PROVIDED RECORDS ::

----------

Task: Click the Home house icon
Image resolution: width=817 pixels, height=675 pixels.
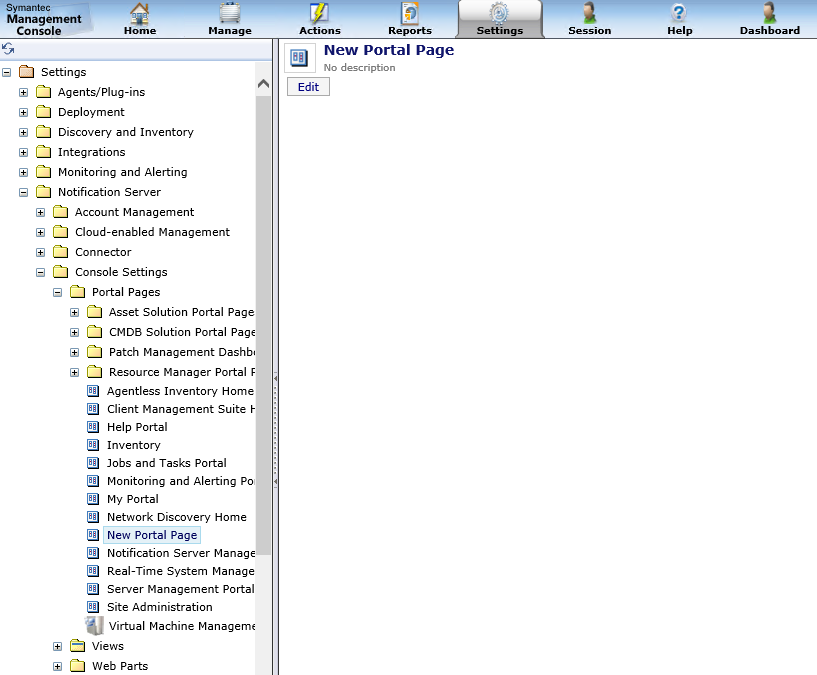Action: pos(140,13)
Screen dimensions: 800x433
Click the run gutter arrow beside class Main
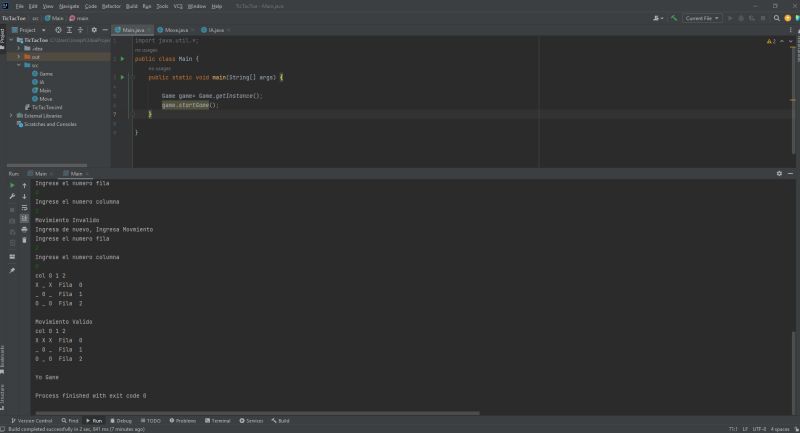pos(122,59)
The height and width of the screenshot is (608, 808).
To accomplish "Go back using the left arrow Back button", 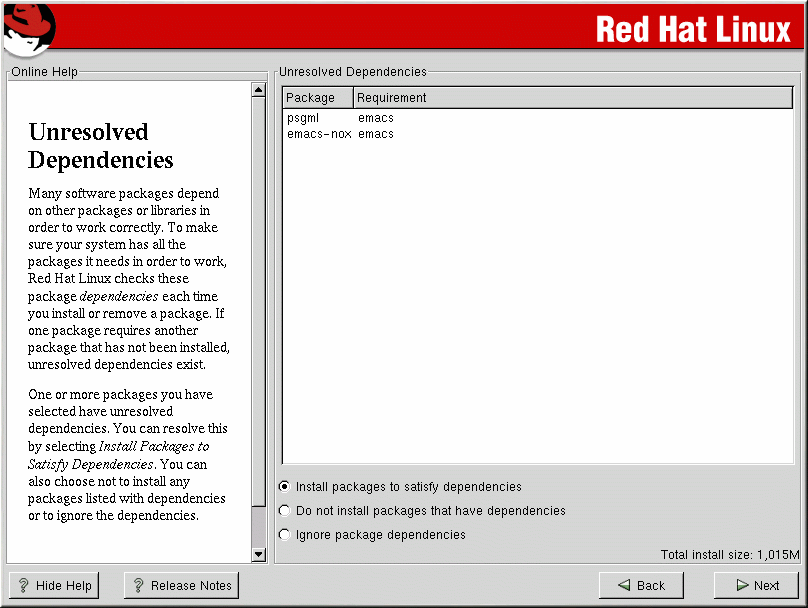I will point(640,586).
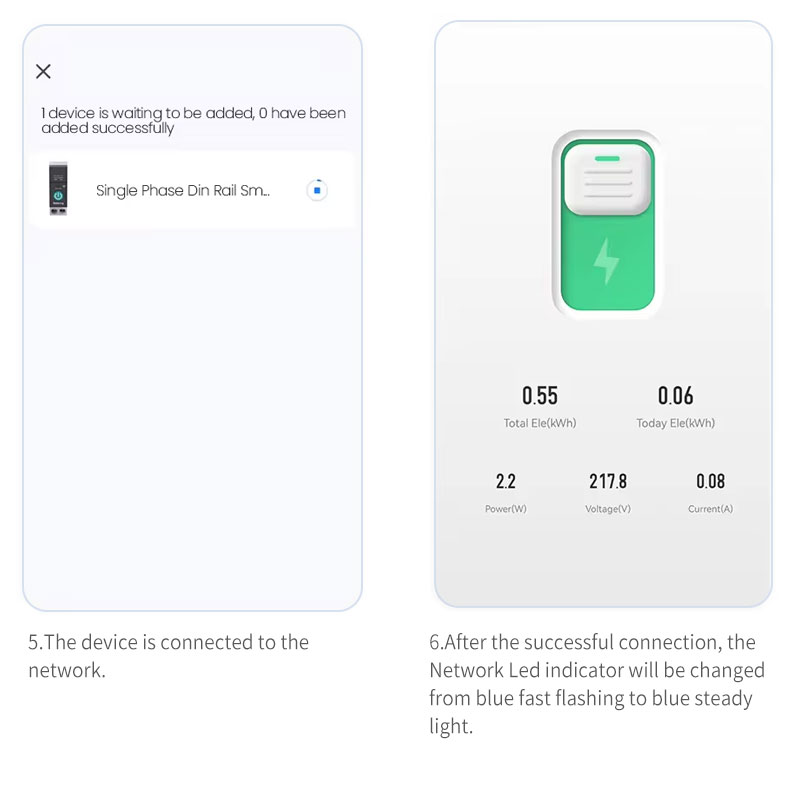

----------

WHAT THE EXERCISE ASKS :: Identify each line in the data above that contains the string "height" and copy those lines out in full. Case counts.

RESPONSE TO THE TASK ::
Image resolution: width=817 pixels, height=675 pixels.
The height and width of the screenshot is (608, 808).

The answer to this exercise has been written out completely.